In this page we describe the process of pre-processing data, which might often be undertaken prior to for example screening or more general emulation. This can take several forms. A very common pre-processing step is centring, which produces data with zero mean. If the range of variation is known a priori a simple linear transformation to the range [0,1] is often used. It might also be useful to standardise (sometimes called normalise) data to produce zero mean and unit variance. For multivariate data it can be useful to whiten (or sphere) the data to have zero mean and identity covariance, which for one variable is the same as standardisation. The linear transformation and normalisation processes are not equivalent since the latter is a probabilistic transformation using the first two moments of the observed data.

Centring

It is often useful to remove the mean from a data set. In general the mean, \(\textrm{E}[x]\), will not be known and thus must be estimated and the centered data is given by: \(x' =x-\textrm{E}[x]\). Centring will often be used if a zero mean Gaussian process is being used to build the emulator, although in general it would be better to include an explicit mean function in the emulator.

Linear transformations

To linearly transform the data region \(x \in [c,d]\) to another domain \(x' \in [a,b]\):

\(x' = \frac{x-c}{d-c} (b-a) + a\)

In experimental design the convention is for \([a,b]=[0,1]\).

Standardising

If the domain of the design region is not known, samples from the design space can be used to rescale the data to have 0 mean, unit variance by using the process of standardisation. If on the other hand the design domain is known we can employ a linear rescaling.
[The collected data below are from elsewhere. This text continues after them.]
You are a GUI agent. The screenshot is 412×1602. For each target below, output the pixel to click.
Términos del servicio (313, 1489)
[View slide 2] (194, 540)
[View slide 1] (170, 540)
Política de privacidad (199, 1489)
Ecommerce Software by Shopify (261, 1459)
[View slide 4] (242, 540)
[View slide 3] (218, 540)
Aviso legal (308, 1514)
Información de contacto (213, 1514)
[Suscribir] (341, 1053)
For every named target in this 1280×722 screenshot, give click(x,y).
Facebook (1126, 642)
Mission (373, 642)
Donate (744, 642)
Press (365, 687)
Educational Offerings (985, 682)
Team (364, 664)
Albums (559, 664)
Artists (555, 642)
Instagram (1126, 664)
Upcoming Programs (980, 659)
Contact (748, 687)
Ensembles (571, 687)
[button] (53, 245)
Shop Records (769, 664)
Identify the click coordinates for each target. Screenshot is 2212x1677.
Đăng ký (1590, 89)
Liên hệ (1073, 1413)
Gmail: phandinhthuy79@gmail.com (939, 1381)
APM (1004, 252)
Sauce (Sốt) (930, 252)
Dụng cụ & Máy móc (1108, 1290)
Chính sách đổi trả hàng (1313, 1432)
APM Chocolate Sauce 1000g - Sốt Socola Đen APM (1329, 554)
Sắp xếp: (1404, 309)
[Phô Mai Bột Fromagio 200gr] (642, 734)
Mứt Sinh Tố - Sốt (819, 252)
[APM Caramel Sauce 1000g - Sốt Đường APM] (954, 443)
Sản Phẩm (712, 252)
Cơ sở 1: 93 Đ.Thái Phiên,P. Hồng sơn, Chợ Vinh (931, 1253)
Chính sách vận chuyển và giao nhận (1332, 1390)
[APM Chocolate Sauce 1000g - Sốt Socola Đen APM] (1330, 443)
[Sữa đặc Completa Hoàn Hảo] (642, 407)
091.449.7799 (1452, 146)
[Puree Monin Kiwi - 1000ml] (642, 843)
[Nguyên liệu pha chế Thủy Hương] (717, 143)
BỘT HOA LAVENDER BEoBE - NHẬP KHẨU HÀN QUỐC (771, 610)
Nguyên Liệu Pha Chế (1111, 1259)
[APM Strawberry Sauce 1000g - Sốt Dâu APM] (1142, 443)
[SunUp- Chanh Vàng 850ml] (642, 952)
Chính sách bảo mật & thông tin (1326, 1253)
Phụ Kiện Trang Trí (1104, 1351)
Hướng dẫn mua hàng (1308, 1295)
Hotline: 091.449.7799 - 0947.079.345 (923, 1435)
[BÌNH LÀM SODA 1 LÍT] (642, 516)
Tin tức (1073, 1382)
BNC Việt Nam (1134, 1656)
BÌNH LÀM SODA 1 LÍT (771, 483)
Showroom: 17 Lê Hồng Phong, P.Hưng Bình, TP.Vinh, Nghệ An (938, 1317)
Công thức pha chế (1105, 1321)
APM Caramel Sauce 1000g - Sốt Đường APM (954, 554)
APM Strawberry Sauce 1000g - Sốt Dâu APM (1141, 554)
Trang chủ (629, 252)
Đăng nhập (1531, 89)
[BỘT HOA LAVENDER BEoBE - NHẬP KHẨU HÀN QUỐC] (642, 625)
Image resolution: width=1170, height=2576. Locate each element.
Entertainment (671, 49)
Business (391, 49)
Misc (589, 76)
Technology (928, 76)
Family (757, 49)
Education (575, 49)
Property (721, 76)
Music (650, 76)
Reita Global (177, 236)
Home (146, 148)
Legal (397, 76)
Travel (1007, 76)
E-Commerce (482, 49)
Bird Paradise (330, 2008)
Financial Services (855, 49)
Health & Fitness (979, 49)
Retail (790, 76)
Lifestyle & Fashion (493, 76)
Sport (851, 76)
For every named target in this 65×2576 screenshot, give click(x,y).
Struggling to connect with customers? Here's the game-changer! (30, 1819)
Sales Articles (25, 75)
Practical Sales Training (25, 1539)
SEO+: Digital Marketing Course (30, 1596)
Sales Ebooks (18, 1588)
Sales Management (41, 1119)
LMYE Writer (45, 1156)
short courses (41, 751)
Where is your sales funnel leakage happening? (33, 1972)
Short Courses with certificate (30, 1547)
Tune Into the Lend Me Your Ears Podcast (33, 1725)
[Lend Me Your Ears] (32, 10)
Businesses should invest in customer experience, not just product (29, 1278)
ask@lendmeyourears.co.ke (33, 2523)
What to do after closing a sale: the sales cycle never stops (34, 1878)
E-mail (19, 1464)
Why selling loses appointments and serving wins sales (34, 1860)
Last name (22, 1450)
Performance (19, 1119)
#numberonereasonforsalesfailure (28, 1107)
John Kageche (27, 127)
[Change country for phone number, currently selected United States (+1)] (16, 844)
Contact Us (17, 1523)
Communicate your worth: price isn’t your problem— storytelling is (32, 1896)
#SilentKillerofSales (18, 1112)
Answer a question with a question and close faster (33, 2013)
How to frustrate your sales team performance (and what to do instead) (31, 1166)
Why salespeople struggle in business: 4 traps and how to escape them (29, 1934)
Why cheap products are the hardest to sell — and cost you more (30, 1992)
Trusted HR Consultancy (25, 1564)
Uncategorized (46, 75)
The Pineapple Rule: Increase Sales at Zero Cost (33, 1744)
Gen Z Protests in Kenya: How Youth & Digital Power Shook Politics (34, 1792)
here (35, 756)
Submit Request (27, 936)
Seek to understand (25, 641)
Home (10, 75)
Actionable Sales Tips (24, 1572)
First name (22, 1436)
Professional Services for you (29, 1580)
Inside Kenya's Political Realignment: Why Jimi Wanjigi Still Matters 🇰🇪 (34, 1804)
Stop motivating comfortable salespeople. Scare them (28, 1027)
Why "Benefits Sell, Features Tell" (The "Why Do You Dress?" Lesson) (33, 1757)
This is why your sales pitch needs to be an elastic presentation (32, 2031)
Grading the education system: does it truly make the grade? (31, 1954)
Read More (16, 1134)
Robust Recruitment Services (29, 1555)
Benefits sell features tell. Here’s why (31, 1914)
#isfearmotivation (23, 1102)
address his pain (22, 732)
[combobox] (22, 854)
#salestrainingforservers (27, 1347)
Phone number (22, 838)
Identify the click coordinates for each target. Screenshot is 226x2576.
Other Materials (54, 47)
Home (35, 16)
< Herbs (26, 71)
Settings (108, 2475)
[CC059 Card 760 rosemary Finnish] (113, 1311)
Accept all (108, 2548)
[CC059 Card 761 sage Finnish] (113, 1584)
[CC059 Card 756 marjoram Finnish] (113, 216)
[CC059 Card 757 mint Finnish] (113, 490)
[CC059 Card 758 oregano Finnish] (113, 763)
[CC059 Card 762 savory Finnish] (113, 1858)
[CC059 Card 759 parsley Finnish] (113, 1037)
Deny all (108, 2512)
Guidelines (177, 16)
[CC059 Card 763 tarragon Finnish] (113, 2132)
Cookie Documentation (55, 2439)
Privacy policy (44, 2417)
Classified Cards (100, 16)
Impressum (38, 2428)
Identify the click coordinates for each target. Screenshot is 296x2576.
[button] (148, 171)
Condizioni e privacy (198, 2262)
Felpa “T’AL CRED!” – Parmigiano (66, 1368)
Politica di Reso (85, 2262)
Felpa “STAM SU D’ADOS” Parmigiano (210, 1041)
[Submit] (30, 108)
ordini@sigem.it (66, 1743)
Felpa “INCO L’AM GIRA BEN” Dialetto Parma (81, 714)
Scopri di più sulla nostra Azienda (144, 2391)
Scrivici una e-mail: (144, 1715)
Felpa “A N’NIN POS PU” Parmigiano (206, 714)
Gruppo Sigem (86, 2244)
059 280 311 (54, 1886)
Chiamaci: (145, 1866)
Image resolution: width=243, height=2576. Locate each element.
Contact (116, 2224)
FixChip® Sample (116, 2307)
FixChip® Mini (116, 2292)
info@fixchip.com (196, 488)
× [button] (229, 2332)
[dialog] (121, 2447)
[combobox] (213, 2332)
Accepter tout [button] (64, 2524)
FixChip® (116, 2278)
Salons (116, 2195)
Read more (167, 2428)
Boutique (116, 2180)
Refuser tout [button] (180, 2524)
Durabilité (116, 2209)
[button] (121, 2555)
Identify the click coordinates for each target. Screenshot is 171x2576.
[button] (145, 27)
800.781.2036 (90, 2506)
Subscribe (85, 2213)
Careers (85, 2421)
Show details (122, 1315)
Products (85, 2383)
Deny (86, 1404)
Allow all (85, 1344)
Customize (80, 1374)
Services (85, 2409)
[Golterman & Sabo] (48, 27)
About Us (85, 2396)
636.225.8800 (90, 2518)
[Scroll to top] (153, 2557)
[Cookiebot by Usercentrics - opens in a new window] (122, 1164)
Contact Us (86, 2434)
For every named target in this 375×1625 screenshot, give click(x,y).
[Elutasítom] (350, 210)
The process involves estimating the mean \(\mu = \textrm{E}[x]\) and standard deviation of the data \(\sigma\) and applying the transformation \(x' = \frac{x-\mu}{\sigma}\). It is possible to standardise each input/output separately which rescales the data, but does not render the outputs uncorrelated. This might be useful in situations where correlations or covariances are difficult to estimate, or where these relationships want to be preserved, so that individual inputs can still be distinguished.

Sphering/Whitening

For multivariate inputs and outputs it is possible to whiten the data, that is convert the data to zero mean, identity variance. This process is a linear transformation of the data and is described in more detail, including a discussion of how to treat a mean function in the procedure page ProcOutputsPrincipalComponents, and would typically be applied to outputs rather than inputs.

The data sphering process involves estimating the mean \(\textrm{E}[x]\) and variance matrix of the data \(\textrm{Var}[x]\), computing the eigen decomposition \(P {\Delta} P^{T}\) of \(\textrm{Var}[x]\) and applying the transformation \(x' = P {\Delta}^{-1/2} P^T (x-\textrm{E}[x])\). Alternative approaches are possible and are discussed in ProcOutputsPrincipalComponents.